- Mount Kaputar Location within New South Wales

Highest point
- Elevation: 1,489 m (4,885 ft)
- Coordinates: 30°16′26″S 150°09′25″E﻿ / ﻿30.27389°S 150.15694°E

Geography
- Location: New South Wales, Australia
- Parent range: Nandewar Range

Geology
- Rock age(s): Between 17 and 21 million years ago

Climbing
- Easiest route: Drive

= Mount Kaputar =

Mountain in New South Wales, Australia

Mount Kaputar, a mountain with an elevation of 1489 m above sea level, is located near Narrabri in northern New South Wales. It is part of the Nandewar Range and has been preserved within the Mount Kaputar National Park. The mountain is a prominent landmark for travellers on the Newell Highway as it rises abruptly from the plains. In the cold of winter the mountain may receive a light dusting of snow.

==Access==
The summit is accessible from Narrabri via a 57 km long, winding and narrow road that is partly sealed. Neighboring Mount Dowe, with an elevation of 1457 m above sea level, contains various telecommunications broadcasting equipment and the large antenna is visible from the Kamilaroi Highway heading south towards Gunnedah.

There is a lookout at the top of the peak called Mount Kaputar Lookout. Nearby is the Governor Lookout and Eckfords Lookout as well as Dawson Spring with cabins, picnic tables and camping facilities.

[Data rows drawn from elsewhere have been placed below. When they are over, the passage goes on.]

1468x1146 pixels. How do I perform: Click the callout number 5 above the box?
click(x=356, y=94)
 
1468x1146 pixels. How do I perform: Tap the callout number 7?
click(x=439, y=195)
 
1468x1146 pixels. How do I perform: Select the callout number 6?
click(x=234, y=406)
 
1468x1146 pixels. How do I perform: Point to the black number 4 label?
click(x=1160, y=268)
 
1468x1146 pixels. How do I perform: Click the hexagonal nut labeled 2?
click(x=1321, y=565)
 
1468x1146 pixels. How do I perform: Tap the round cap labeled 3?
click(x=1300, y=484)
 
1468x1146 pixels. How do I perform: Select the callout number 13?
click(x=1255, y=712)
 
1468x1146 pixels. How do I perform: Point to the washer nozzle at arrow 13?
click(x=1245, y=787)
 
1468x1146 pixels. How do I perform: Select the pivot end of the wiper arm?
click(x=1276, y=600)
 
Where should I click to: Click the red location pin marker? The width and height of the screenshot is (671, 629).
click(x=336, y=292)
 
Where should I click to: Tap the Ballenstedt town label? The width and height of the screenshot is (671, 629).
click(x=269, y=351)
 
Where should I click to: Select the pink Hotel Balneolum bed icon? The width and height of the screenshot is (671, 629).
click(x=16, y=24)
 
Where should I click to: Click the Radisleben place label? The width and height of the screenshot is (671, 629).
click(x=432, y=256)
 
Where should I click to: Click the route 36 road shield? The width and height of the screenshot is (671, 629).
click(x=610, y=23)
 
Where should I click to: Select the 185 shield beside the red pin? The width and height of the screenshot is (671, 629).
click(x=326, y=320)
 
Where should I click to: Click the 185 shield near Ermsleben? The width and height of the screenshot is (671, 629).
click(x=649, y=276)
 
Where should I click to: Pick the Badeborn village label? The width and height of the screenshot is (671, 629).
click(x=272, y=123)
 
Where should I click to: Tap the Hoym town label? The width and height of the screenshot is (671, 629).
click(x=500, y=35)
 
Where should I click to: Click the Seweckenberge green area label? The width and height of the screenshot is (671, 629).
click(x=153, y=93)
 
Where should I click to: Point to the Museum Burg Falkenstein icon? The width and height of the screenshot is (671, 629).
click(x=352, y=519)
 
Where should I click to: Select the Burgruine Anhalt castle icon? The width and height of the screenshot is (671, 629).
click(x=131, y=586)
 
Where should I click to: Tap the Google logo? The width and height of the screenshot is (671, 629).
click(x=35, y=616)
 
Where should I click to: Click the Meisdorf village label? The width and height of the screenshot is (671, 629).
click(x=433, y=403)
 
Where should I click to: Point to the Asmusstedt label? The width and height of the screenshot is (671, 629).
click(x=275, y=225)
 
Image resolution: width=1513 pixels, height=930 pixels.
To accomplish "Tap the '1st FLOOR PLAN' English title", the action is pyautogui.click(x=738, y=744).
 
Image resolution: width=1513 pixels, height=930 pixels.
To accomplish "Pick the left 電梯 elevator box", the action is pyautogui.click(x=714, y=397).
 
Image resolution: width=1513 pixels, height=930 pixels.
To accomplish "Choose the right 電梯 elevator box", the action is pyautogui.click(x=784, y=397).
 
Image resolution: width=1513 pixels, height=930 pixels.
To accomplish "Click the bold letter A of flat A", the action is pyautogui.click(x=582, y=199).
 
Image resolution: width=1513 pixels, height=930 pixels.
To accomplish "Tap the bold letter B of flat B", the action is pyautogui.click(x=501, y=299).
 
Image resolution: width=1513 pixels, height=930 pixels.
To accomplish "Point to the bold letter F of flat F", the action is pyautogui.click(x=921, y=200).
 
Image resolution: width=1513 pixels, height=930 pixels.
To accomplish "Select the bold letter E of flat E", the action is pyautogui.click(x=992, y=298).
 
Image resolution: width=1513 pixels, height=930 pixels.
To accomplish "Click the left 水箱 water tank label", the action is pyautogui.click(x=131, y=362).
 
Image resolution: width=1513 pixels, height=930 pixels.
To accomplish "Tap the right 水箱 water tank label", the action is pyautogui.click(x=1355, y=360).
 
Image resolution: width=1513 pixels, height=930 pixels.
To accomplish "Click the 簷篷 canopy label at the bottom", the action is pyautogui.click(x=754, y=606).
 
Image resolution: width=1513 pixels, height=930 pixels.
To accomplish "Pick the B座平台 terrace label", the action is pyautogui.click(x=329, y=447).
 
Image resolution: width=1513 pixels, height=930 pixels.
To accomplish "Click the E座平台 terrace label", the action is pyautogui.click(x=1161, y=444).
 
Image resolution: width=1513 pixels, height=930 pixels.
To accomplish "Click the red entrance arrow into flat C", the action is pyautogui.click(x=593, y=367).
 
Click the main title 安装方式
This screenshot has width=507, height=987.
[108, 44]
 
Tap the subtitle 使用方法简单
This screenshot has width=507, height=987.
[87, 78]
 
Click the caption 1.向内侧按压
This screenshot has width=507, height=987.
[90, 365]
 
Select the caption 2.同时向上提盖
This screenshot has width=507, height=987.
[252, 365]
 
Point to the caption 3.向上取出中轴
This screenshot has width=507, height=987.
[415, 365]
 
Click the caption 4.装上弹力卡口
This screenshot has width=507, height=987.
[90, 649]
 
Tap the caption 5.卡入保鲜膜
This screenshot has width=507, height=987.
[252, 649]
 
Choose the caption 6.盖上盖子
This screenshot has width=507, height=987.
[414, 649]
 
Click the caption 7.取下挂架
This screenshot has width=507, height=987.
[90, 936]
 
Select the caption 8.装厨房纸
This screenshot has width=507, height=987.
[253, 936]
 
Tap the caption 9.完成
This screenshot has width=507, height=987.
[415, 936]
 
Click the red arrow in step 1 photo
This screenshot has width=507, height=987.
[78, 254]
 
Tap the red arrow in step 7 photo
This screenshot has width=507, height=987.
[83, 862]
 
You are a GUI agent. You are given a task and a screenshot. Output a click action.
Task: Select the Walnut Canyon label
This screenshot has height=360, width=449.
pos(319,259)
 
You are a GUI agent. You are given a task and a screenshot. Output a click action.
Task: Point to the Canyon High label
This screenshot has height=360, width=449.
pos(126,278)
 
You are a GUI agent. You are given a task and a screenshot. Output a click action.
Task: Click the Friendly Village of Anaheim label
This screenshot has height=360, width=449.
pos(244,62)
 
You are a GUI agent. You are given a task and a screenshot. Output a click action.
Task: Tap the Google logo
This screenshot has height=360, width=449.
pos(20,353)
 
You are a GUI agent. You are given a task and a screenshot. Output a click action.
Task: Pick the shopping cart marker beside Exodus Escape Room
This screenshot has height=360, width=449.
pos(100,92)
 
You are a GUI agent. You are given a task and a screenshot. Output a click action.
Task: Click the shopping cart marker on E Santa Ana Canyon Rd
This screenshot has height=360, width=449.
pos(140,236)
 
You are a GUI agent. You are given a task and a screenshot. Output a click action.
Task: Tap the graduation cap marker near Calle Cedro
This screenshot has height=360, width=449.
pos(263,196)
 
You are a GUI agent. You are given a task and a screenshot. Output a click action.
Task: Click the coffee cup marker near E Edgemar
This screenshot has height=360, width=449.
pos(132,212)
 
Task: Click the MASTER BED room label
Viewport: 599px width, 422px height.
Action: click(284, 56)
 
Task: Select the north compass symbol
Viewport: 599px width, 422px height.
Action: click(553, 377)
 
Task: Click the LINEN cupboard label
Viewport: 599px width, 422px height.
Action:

Mount Kaputar panoramic view from the summit viewing platform

==Geology==
Mount Kaputar is the remnants of an extinct volcano that was active about 18 million years ago. Mount Lindesay was probably the centre of the volcano. The predominant vegetation on the mountain is dry sclerophyll forest.

==Flora==
The main vegetation types are dry rainforests, dry eucalypt forests and heathlands. A sub-alpine zone known as the Kaputar Plateau forms an elevated area 1350 m above sea level. Here the main vegetation type is open eucalypt forest dominated by snow gum, ribbon gum and mountain gum. Below this down to 1000 m above sea level the most common trees include the silver-top stringybark and rough-barked mountain gum. Heath occurs in scattered patches where exposure to high winds and shallow soils inhibits the growth of larger trees.

==Fauna==
The mountain is home to a giant, fluorescent pink slug, which can grow up to 20 cm in length. This pink species is found only on this single mountaintop. The peak is an isolated habitat island on which endemic invertebrates and plant species have existed for millions of years. According to a park ranger there are three species of cannibal snails on the mountain.